Maya wrote:
I want to replace the word __func__ with the word file, and you are telling me to assign the value of __func__ to the std::string variable?
Gotta check those books again, eh!
pdvz@xxxxxxxxx wrote:
You shouldn't use #defines. #defines are cross-everything, they don't care
about scope, namespaces, functions, whatever. It's just a simple global
search&replace operation performed by the preprocessor.
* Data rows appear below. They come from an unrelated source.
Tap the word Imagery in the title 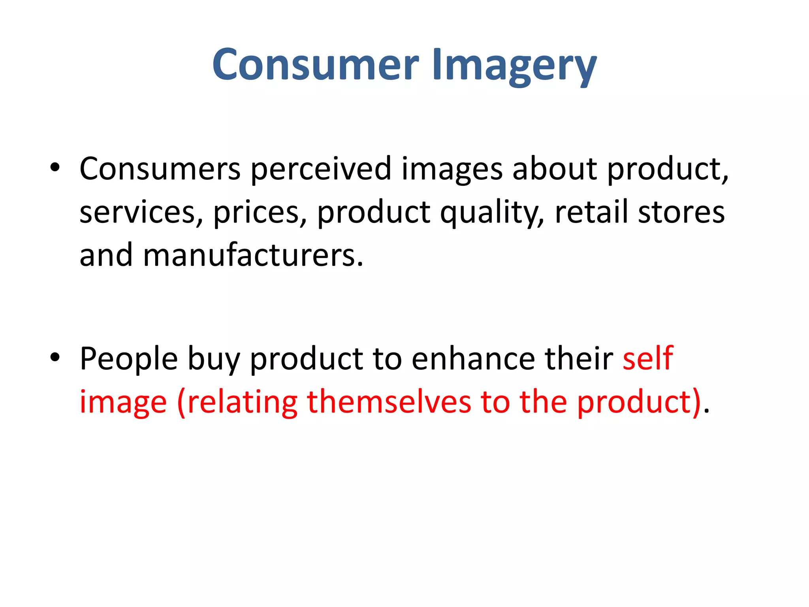pyautogui.click(x=514, y=65)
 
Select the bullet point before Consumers pyautogui.click(x=55, y=168)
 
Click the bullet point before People pyautogui.click(x=55, y=357)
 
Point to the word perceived pyautogui.click(x=321, y=169)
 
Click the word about pyautogui.click(x=555, y=169)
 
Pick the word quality pyautogui.click(x=492, y=213)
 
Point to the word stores pyautogui.click(x=681, y=212)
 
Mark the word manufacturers pyautogui.click(x=253, y=255)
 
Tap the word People pyautogui.click(x=129, y=359)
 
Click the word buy pyautogui.click(x=214, y=359)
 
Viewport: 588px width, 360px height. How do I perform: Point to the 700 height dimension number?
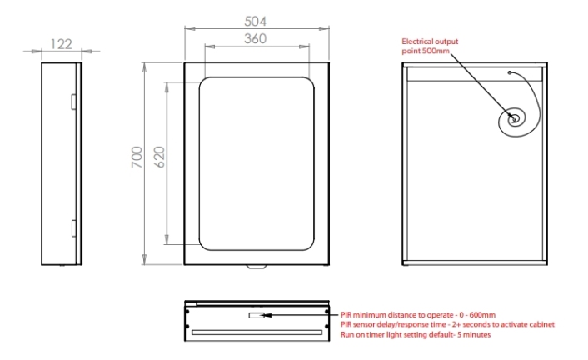click(137, 157)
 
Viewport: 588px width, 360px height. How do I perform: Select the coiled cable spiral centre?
click(515, 119)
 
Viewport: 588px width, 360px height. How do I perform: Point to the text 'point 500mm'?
click(424, 50)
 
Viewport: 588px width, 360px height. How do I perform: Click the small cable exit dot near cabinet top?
click(509, 72)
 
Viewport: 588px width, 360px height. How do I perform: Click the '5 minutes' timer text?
click(470, 334)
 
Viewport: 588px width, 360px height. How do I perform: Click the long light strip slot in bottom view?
click(257, 331)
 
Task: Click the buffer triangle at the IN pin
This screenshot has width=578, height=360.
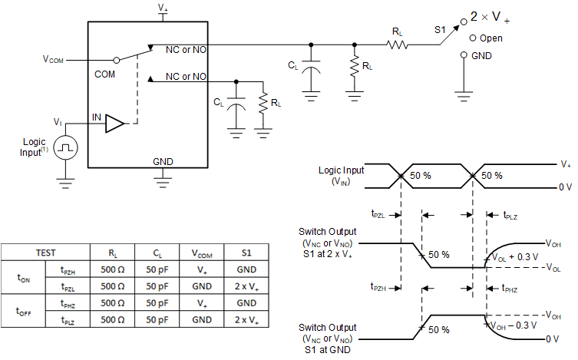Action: coord(114,123)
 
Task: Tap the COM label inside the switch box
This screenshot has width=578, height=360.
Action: coord(104,74)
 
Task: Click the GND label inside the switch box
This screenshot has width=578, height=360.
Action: coord(163,162)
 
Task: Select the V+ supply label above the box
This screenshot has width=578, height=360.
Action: coord(163,8)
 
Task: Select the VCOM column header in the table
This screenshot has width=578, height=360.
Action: coord(200,253)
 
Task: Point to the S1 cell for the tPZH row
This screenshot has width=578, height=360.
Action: coord(246,270)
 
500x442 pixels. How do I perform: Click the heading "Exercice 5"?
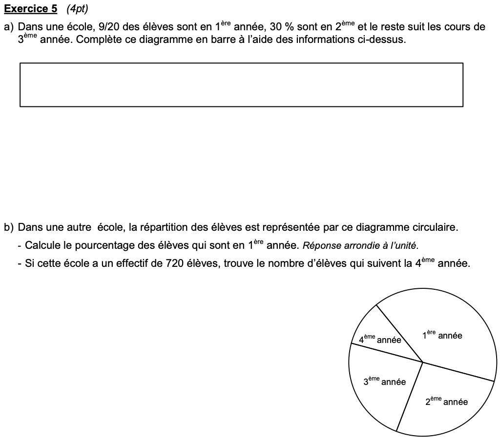tap(30, 9)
If you want your
namespace code to work, change it to something like:
namespace foo{
const std::string file = __func__;
const size_t line = __LINE__;
}
Note that I didn't test this though, but it should work (and didn't you mean
__FILE__ instead of __func__ there?)
Regards,
Paul
-----Original Message----- From: dev-cpp-users-admin@xxxxxxxxxxxxxxxxxxxxx [mailto:dev-cpp-users-admin@xxxxxxxxxxxxxxxxxxxxx] On Behalf Of Maya Sent: Thursday, December 18, 2003 7:49 AM To: C/C++ Programmers; Dev - C++ Subject: [Dev-C++] Demystifying namespace
I have a little bit of a problem with 'namespace'. Here is my problem:
namespace foo{
#define file __func__
#define line __LINE__
enum error_t {one, two, three};
}
namespace foo{
class loo{
public:
loo(){
std::string f = foo::file;
size_t l = foo::line;
std::cout << "file: " << f << " line: " << l << std::endl;
std::cout << foo::one << foo::two << foo::three << std::endl;
}
};
}
These std::cout's give me a parse error, what am I doing wrong?